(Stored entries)
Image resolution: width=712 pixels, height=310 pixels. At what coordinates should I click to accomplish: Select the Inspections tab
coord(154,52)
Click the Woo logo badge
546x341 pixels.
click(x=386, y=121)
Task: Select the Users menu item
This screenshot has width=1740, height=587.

--

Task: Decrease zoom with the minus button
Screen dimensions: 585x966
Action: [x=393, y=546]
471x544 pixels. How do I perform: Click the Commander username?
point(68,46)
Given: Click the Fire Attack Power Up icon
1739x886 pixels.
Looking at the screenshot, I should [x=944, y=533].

> [Problem to solve] In the records above, the line with "Image resolution: width=712" marks the start and the line with "This screenshot has width=1740, height=587." marks the end; copy that stretch exactly, both lines included, and nothing else.

> [Answer box]
Image resolution: width=712 pixels, height=310 pixels. At what coordinates should I click to accomplish: Select the Inspections tab
coord(154,52)
Click the Woo logo badge
546x341 pixels.
click(x=386, y=121)
Task: Select the Users menu item
This screenshot has width=1740, height=587.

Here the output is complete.